Jakarta (ANTARA News) - Mantan Dirut Perum Bulog, Widjanarko Puspoyo, akan dikenai dakwaan kumulatif karena diduga terlibat dalam sejumlah tindak pidana yang merugikan keuangan negara.
Humas Pengadilan Negeri (PN) Jakarta Selatan, Efran Basuning, di Jakarta, Rabu, mengatakan dakwaan tersebut dikenakan terhadap tiga perbuatan Widjanarko yang berkas perkaranya sudah dilimpahkan ke PN Jakarta Selatan (25/9).
Perbuatan yang pertama adalah dugaan korupsi yang merugikan negara Rp11 miliar dalam impor sapi dari Australia tahun 2001 untuk pasokan Lebaran, Natal dan Tahun Baru yang dilakukan Bulog dengan PT Lintas Nusa Pratama (LNP) dan PT Surya Bumi Manunggal (SBM).
PT LNP mendapat kontrak Rp5,7 miliar untuk pengadaan 1.200 ekor sapi sementara PT SBM mendapat kontrak Rp4,9 miliar untuk 1.000 ekor sapi.

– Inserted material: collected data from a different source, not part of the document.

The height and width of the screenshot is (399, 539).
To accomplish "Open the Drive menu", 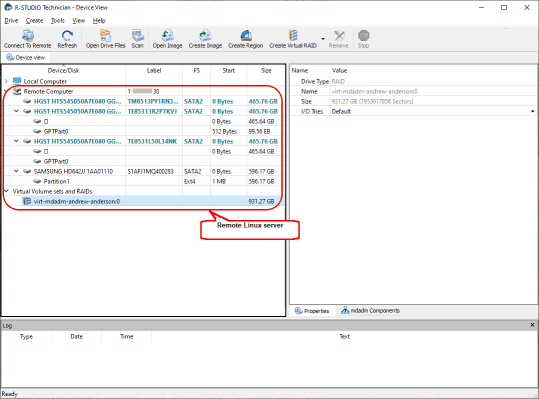I will point(11,21).
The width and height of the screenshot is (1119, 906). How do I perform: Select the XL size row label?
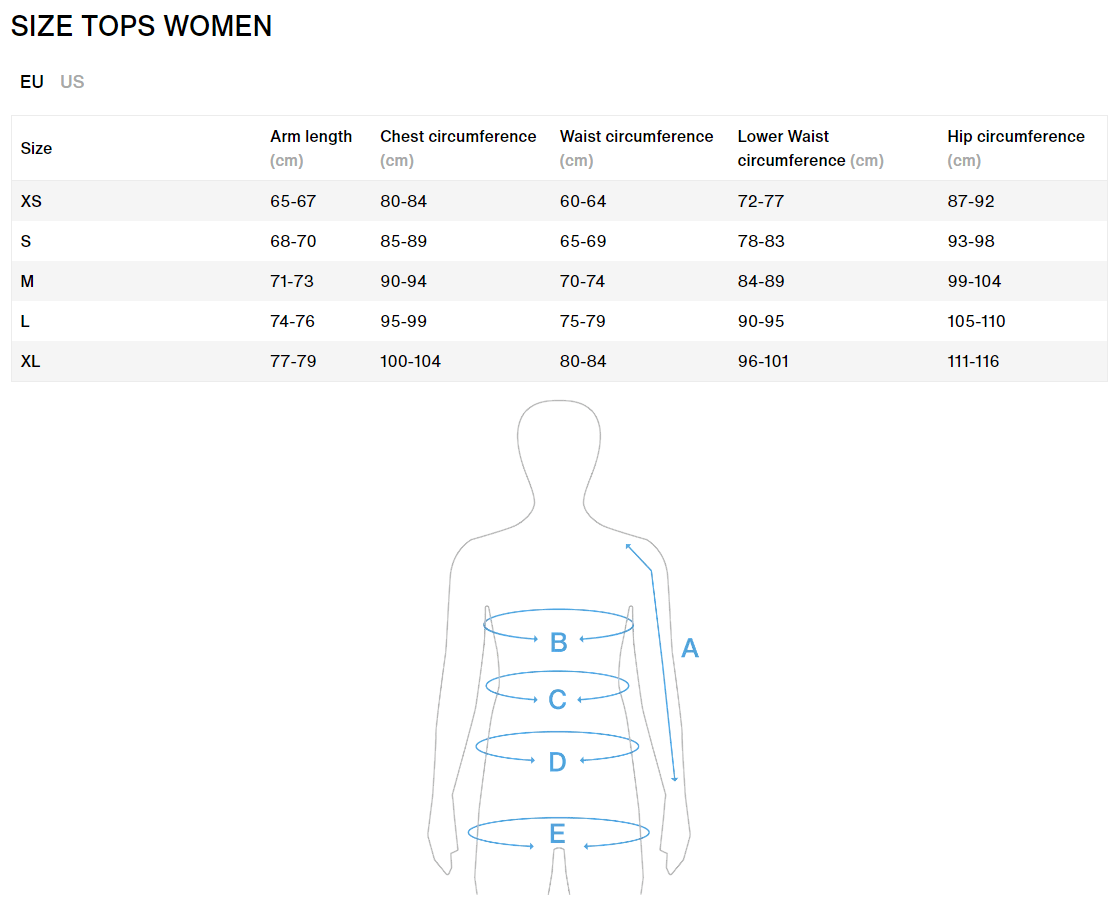click(31, 361)
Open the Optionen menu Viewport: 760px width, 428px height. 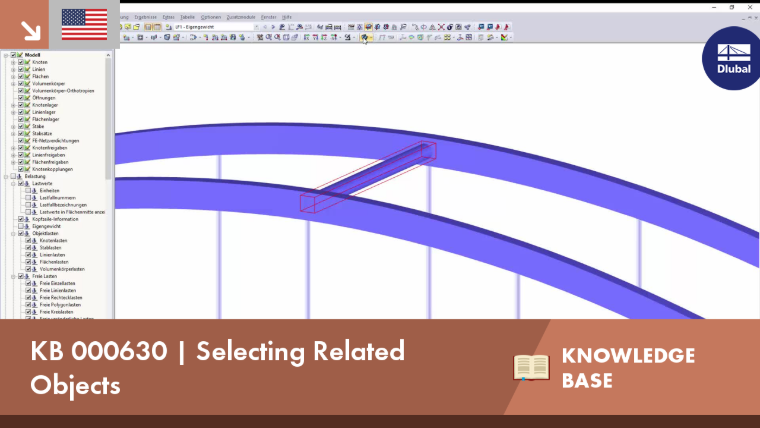211,17
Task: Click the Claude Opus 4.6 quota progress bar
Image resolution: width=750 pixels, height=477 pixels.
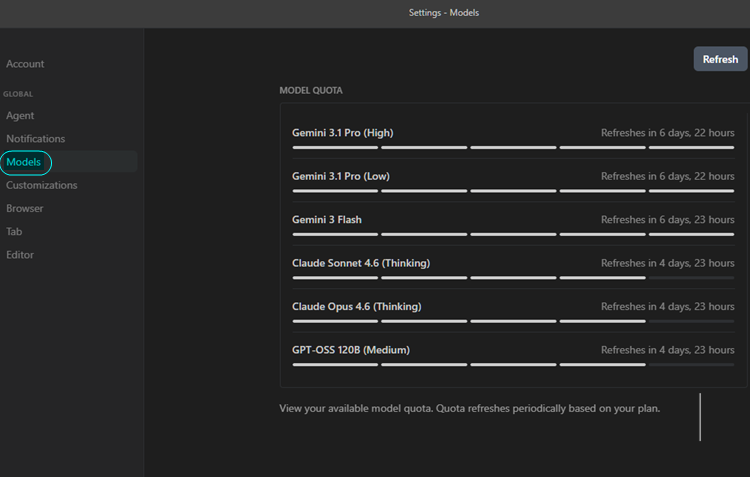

Namun pengadaan sapi itu tidak terwujud sebagaimana disebutkan dalam kontrak kerjasama walaupun telah dilakukan pembayaran.
Atas perbuatannya, kata Efran, Widjanarko didakwa menggunakan pasal 2 Ayat (1) UU Nomor 31 Tahun 1999 tentang Pemberantasan Tindak Pidana Korupsi. "Dakwaan subsidernya adalah pasal 3 UU Pemberantasan Tindak Pidana Terorisme," kata Efran.

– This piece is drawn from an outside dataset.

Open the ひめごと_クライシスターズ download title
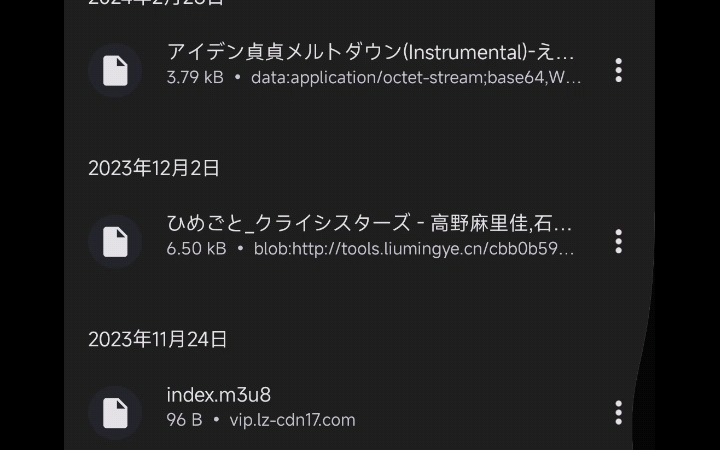Image resolution: width=720 pixels, height=450 pixels. 370,223
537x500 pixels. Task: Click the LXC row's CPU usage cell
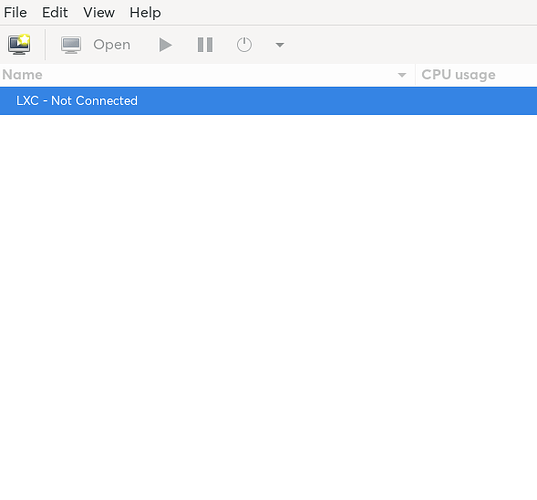tap(476, 101)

Kedua dakwaan itu dirumuskan dalam dakwaan kesatu.
Dalam kasus impor tersebut, dari rekanan Bulog dari PT LNP, Maulany Ghany Aziz telah divonis 6 tahun penjara, denda Rp200 juta subsider tiga bulan kurungan dan kewajiban membayar uang pengganti Rp 5 miliar, sementara rekanan dari PT SBM, Moeffreni dan Fahmi divonis 5 tahun penjara, denda Rp 200 juta subsider 6 bulan, dan harus membayar uang pengganti Rp 3,3 miliar ditanggung renteng.
Saat ini, PN Jakarta Selatan juga sedang mengadili lima terdakwa lain yang tegabung dalam Tim Monitoring Pegadaan Sapi tahun 2001.
Lima terdakwa itu adalah Ketua Tim Monitoring Tito Pranolo (Direktur Pengembangan dan Teknologi Bulog), beserta empat anggota Tim Monitoring, yaitu Imanusafi (Kepala Divisi Transportasi dan
Pergudangan Bulog), A. Nawawi, Mika Rambe Kembena, serta Richiyat Subandi.
Dakwaan kedua dikenakan terhadap perbuatan Widjanarko dalam kasus dugaan korupsi ekspor 50 ton beras ke Afrika Selatan pada 2005, dengan perkiraan kerugian negara sekitar Rp76 miliar.
Sedianya Bulog akan mengekspor 50 ribu ton beras ke Afrika Selatan pada 2004. Namun proyek tersebut hanya merealisasikan ekspor 50 ton beras pada 2005.
Dalam kasus itu Wodjanarko didakwa menggunakan pasal 2 Ayat (1) UU Nomor 31 Tahun 1999 tentang Pemberantasan Tindak Pidana Korupsi dalam dakwaan primer, sedangkan dalam dakwaan subsider, jaksa mendakwa menggunakan pasal 3 jo pasal 18 UU Nomor 31 Tahun 1999 tentang Pemberantasan Tindak Pidana Korupsi.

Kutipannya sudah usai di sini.